He improved the telegraph so that six messages could be sent at once over the same wire. He made improvements in electric and other motor cars, as well as in the telephone. He also made a delicate instrument to measure the heat of the stars, which he called the tasimeter. Out of more than fourteen hundred different inventions, any one of which would have made him famous, the best known are the incandescent electric light, the phonograph and the moving-picture machine.
Thomas A. Edison is the greatest inventor that ever lived. He has done more for the world’s wealth, comfort, and happiness than any other man save, perhaps, Dr. Benjamin Franklin. Yet he is one of the most modest of men. When he was invited to a dinner at which several distinguished men wished to pay him some of the high honors due him, he said:
“I would not sit and listen to an hour of such talk for a hundred thousand dollars!”

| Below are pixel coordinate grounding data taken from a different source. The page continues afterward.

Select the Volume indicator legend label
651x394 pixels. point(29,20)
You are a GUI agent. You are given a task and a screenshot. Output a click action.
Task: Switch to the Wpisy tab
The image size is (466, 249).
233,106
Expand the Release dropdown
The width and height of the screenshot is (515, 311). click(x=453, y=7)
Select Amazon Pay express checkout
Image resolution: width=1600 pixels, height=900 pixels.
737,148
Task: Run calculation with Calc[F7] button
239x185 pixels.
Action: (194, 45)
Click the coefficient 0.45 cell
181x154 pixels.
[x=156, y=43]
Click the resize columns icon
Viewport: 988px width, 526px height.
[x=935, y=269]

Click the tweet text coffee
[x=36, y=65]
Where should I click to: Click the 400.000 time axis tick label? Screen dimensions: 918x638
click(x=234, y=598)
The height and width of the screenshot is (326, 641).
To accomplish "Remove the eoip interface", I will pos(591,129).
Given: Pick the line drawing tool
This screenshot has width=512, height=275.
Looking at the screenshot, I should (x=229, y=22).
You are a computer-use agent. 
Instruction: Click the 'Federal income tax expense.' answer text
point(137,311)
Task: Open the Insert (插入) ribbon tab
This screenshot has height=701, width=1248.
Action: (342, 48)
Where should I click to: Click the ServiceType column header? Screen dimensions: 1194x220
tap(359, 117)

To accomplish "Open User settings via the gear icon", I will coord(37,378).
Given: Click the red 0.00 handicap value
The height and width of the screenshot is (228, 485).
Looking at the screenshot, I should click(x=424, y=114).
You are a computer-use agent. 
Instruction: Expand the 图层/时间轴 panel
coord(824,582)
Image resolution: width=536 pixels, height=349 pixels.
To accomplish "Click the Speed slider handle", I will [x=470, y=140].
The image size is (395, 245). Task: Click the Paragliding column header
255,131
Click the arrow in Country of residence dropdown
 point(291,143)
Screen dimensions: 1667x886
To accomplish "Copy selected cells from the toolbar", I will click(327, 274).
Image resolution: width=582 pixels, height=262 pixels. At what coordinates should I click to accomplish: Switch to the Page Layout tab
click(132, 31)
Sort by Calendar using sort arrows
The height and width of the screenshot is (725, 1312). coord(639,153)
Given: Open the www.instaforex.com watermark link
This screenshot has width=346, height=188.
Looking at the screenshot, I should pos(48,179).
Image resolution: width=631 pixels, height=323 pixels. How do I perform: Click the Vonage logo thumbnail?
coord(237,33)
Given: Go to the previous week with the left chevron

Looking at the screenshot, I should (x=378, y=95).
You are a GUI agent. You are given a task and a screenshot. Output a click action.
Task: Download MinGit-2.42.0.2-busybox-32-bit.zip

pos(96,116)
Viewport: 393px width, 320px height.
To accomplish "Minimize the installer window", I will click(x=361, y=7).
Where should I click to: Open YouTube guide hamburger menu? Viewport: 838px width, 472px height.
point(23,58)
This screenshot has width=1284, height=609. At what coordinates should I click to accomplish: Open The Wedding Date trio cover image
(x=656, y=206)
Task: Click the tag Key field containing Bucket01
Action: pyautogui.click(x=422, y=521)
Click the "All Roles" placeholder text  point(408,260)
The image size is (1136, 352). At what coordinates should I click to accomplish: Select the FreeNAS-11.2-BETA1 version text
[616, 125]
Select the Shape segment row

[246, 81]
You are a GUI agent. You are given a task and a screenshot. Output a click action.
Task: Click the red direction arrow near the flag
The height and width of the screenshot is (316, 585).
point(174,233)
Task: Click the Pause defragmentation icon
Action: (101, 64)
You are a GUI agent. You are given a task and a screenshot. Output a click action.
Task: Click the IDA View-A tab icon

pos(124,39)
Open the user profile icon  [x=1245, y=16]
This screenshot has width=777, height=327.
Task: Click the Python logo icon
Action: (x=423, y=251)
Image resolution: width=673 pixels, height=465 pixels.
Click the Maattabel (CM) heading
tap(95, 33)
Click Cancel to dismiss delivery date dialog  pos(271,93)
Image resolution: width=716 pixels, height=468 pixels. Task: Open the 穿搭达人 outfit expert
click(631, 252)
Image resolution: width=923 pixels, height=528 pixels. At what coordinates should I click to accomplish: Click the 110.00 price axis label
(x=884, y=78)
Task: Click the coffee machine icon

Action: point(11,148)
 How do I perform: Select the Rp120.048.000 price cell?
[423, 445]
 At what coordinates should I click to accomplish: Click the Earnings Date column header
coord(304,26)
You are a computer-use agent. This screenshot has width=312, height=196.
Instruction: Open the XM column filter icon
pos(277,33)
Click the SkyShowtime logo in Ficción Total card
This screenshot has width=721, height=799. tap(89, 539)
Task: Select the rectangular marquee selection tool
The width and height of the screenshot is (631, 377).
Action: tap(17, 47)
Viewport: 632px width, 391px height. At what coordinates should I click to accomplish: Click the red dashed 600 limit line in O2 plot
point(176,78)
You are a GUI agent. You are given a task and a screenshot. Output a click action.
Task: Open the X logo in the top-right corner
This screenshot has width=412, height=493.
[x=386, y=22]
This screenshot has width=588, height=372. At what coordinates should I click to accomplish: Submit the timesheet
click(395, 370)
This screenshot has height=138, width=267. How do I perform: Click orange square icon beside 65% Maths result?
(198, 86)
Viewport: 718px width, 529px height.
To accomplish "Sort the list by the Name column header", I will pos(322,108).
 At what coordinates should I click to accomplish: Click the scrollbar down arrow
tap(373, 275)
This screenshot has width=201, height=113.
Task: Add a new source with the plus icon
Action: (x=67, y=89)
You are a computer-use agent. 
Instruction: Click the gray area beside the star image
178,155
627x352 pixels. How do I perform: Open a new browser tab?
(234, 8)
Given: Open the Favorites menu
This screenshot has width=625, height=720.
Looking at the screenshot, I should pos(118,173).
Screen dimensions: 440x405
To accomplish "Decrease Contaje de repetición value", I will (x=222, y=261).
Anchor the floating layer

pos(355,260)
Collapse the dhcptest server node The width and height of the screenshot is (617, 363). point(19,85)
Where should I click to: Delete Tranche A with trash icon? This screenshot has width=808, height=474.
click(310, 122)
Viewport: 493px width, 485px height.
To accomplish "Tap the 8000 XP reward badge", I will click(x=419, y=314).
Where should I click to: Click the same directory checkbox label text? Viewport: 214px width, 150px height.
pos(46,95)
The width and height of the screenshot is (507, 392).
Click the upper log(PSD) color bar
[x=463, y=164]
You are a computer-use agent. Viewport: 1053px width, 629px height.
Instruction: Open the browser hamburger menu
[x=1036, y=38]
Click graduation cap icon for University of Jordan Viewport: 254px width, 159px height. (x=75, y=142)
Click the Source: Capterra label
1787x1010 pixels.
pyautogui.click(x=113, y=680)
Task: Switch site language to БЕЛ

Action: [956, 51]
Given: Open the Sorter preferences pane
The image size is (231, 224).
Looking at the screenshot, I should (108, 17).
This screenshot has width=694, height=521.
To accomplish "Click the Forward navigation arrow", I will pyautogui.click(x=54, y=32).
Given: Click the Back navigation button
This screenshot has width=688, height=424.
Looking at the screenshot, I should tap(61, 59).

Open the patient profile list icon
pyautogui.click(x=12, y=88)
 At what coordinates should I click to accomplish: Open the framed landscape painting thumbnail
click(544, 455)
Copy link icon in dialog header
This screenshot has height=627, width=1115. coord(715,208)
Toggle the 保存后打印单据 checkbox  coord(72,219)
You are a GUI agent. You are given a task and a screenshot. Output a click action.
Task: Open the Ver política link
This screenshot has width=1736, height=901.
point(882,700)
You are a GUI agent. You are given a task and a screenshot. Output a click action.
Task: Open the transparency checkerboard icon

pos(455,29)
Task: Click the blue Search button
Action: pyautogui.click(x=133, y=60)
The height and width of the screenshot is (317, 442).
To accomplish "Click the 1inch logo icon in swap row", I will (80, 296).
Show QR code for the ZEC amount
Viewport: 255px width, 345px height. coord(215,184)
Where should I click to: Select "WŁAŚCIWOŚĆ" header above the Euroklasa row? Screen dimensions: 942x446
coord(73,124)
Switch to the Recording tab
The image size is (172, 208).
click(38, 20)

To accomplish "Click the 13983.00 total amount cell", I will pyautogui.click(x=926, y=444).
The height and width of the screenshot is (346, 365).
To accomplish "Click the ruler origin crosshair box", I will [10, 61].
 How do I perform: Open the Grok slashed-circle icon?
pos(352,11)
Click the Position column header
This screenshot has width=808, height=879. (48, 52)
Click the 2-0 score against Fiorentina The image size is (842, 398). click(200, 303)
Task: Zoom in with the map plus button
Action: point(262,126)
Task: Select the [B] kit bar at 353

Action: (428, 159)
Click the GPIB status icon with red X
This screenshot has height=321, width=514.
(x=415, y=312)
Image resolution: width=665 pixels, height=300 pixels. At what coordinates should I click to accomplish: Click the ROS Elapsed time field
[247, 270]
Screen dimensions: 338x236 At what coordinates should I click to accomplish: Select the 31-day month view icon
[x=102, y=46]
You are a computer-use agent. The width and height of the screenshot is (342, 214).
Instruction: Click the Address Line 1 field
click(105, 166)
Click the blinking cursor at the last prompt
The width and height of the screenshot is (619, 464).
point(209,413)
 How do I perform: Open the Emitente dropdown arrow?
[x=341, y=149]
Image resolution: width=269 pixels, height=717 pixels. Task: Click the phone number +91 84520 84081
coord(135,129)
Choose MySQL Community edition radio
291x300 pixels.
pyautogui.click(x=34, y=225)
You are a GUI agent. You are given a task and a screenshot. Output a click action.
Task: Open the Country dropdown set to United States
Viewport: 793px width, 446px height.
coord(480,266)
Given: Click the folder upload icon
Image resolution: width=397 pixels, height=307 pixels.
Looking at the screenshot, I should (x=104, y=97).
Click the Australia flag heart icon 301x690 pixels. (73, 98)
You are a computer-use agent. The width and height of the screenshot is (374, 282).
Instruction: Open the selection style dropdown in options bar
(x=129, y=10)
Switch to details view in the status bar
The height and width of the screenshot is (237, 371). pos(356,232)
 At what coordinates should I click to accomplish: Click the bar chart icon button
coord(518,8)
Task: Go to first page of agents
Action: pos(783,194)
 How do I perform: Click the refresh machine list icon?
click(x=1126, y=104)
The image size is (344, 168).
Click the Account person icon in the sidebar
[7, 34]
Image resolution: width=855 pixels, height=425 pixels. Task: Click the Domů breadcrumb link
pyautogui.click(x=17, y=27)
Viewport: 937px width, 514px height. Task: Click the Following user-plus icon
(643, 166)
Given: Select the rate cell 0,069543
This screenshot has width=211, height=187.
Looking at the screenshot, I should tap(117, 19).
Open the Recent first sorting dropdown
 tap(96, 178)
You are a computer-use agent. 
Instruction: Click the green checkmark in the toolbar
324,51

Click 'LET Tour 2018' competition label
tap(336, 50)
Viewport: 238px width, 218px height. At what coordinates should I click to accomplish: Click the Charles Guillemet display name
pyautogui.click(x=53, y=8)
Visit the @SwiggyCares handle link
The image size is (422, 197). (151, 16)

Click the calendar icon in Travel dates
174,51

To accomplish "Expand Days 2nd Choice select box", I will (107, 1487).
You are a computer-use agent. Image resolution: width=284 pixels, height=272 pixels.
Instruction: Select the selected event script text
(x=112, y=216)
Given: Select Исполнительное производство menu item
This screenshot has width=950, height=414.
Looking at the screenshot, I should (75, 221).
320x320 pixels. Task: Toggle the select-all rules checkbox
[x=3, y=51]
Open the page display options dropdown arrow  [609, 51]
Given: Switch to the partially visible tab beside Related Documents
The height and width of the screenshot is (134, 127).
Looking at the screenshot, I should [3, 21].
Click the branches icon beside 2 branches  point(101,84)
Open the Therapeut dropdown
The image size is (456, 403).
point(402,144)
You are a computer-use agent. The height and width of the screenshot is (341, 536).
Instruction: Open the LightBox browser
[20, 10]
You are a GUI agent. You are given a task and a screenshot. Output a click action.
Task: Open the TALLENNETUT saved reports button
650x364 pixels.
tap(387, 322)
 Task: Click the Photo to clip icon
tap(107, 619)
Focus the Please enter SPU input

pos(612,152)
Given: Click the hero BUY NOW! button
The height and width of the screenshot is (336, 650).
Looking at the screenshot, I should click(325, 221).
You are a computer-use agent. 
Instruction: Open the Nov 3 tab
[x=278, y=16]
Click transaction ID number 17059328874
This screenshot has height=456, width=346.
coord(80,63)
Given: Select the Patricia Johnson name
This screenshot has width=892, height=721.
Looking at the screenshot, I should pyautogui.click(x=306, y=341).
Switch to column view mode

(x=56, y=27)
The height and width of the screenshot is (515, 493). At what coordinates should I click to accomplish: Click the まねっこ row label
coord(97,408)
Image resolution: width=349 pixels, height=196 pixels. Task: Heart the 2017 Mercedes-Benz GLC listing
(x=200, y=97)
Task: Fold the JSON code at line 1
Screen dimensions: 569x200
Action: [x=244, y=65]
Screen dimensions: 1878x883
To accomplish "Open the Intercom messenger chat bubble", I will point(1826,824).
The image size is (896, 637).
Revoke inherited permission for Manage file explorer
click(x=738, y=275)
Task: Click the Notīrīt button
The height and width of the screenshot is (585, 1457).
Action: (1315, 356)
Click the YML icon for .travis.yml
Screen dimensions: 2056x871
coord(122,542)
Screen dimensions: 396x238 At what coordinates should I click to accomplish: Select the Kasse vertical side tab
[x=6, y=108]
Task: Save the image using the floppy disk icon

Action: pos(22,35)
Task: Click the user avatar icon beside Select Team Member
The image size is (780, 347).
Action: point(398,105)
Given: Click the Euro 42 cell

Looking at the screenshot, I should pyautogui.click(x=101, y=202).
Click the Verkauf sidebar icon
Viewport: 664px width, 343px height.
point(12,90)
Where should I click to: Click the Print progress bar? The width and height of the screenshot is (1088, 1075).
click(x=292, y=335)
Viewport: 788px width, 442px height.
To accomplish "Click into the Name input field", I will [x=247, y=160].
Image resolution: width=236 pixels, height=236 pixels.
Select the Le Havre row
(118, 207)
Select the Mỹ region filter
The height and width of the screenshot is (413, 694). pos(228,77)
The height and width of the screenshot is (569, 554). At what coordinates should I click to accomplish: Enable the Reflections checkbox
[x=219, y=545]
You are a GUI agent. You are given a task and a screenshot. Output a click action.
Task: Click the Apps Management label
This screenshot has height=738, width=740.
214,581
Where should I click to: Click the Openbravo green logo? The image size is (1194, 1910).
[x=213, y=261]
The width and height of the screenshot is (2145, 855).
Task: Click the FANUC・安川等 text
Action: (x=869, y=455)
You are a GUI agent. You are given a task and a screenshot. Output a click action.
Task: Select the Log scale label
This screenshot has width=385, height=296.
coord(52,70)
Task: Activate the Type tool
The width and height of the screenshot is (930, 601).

When asked how he gained his great success, Mr. Edison replied:
“By not looking at the clock.”
THE GREATEST AMERICANS
BENJAMIN FRANKLIN, THE BOY WHO WAS DILIGENT IN BUSINESS
WHEN Benjamin Franklin was a little boy he lived in Boston, where his father was a maker of soap and candles. Little Ben was only ten years old when his father took him out of school and set him at work in his shop. Dipping candles all day long is hard, disagreeable work and Ben, who loved books, often wished that he was back in school. His uncle Benjamin sometimes tried to cheer the lad at his tiresome toil by telling him: “It is not so much what you do in life as how you do it.”
One day Ben’s uncle brought a Bible into the smoky soapfat room and read from it: “Seest thou a man diligent in his business? He shall stand before kings.”
Ben Franklin was a thoughtful boy. While he was bending over the little vat of hot tallow all that long day, he could not help thinking of what his uncle had read to him. Half smothered by the burning grease he whispered to himself: “ ‘Stand before kings?’ I’m so tired, and my back is so lame when night comes that I can hardly stand at all!”